A second, related finding concerns spending compute adaptively rather than uniformly. A logit-lens early-exit study on the 85M found that about 61 percent of byte positions could commit their prediction by layer seven of twelve, with high-confidence bytes committing by layer six on average and low-confidence ones needing the full depth, projecting roughly 32 percent mean compute savings from a per-position adaptive-depth policy. Confidence is a usable gating signal. This dovetails with the entropy structure reported elsewhere in this series, where the top third of byte positions hold most of the uncertainty: if most bytes are easy, most bytes should get less compute, and the hard minority should get more.
An honest caution from the same line of work: the adaptive-depth saving comes from a trained or calibrated exit signal, not from a naive runtime gate. We tried a pure runtime entropy gate that committed early when the mid-layer prediction looked confident; it fired on under one percent of bytes within our quality budget, roughly thirty times short of target, because mid-layer byte distributions are too diffuse for a low-bar gate. The savings are available, but only through a small trained exit head, not a free runtime trick. This is the same recurring Veritate lesson that appears in our quantization and sparsity work: the win is a training-time investment, not a deployment-time shortcut.

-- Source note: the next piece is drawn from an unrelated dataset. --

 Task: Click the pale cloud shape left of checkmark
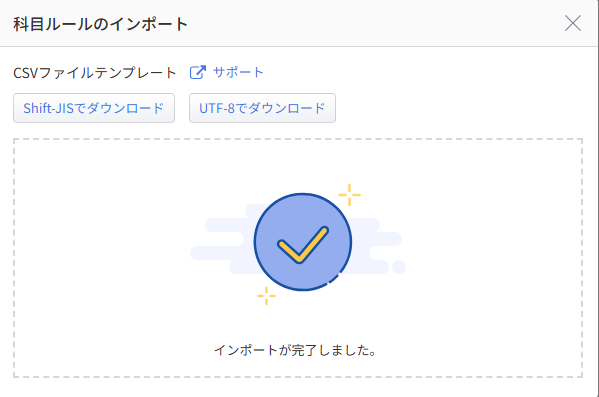tap(222, 241)
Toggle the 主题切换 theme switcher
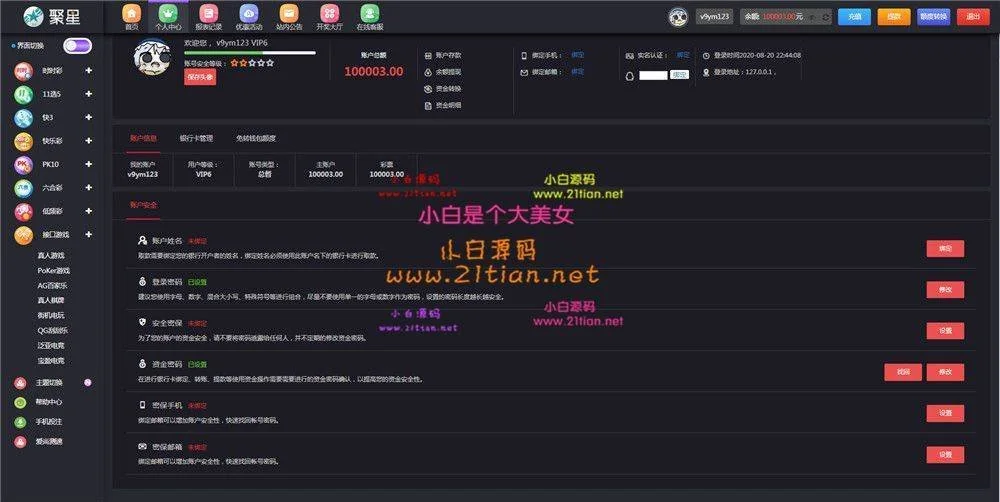The image size is (1000, 502). pos(88,382)
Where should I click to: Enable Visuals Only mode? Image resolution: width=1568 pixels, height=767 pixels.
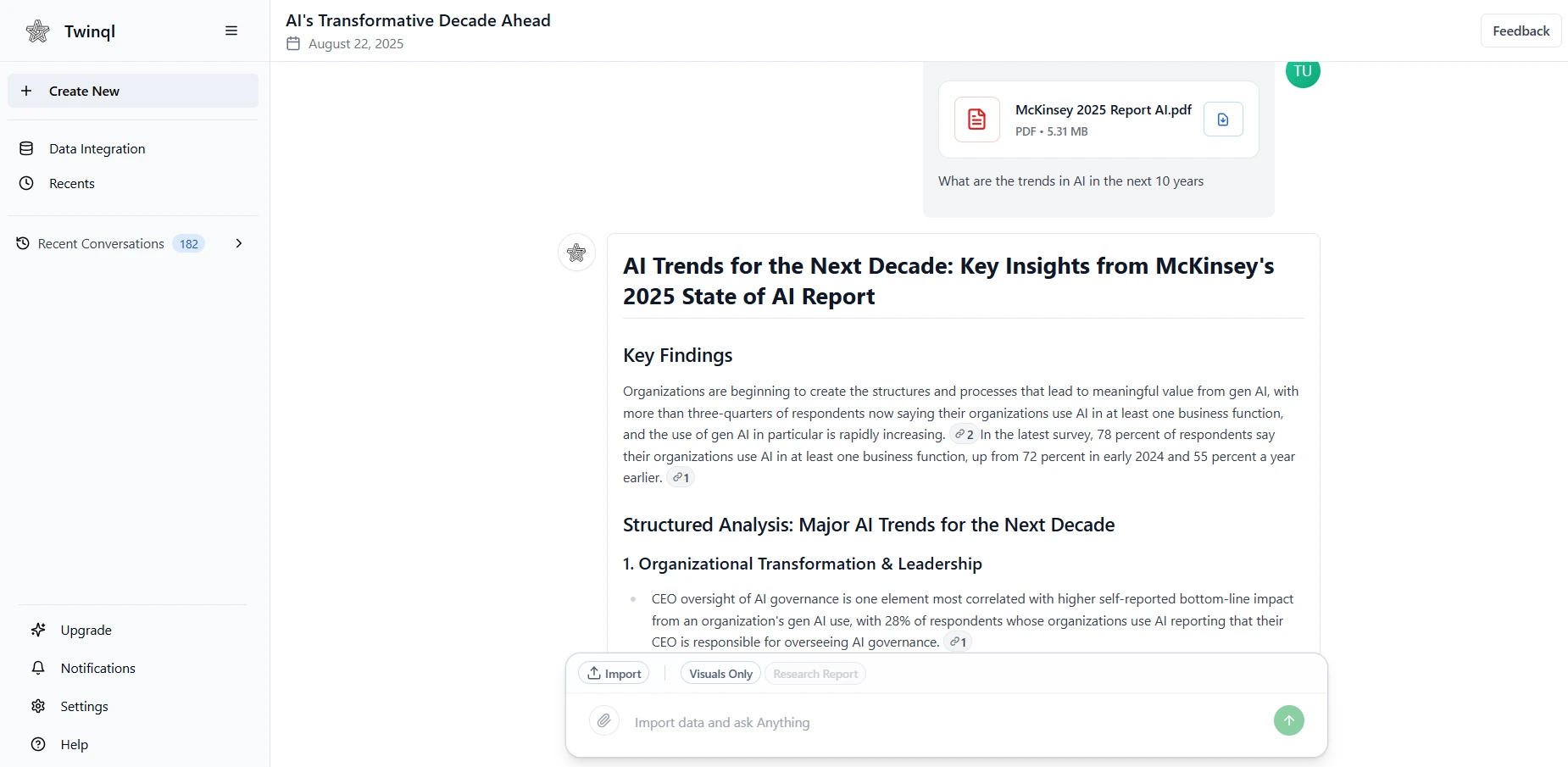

Why This Matters for the Mission
If quality can be bought with serial thinking time and parallel sampling rather than with parameters, then a model that fits in a few hundred megabytes on a five-watt device is not disqualified from competitive behavior on bounded tasks. It is given a knob: spend more wall-clock when the task is hard, spend almost none when it is easy. For an energy-constrained, consumer-hardware target, that knob is worth more than another billion parameters that will not fit.
Limitations
Our best-of-N and adaptive-depth numbers are at 85M, on a pretrain-only byte model, and the best-of-N result uses self-grading, which is a floor rather than a ceiling; a process-reward verifier remains specified but unbuilt in our work, and we cite the public verifier results as the target rather than as our own. The complexity-theory result is asymptotic and says nothing about constants or about finite-precision practice. The R1 numbers are public results on a subword model, imported as evidence for the frame, not as Veritate measurements. The defensible claim is narrow but solid: test-time compute scaling is measurable at our smallest scale, adaptive per-position compute is available through a small trained signal, and the theory removes the asymptotic objection to trading parameters for thinking time. The same lever runs through related Veritate work, from speculative decoding to byte-level language modeling, where the budget we have is the budget we spend well at inference.
References
Merrill and Sabharwal, The Expressive Power of Transformers with Chain of Thought, ICLR 2024.
DeepSeek-AI, DeepSeek-R1: Incentivizing Reasoning Capability in LLMs via Reinforcement Learning, 2025.
Snell et al., Scaling LLM Test-Time Compute Optimally can be More Effective than Scaling Model Parameters, 2024.
Elbayad et al., Depth-Adaptive Transformer, 2020.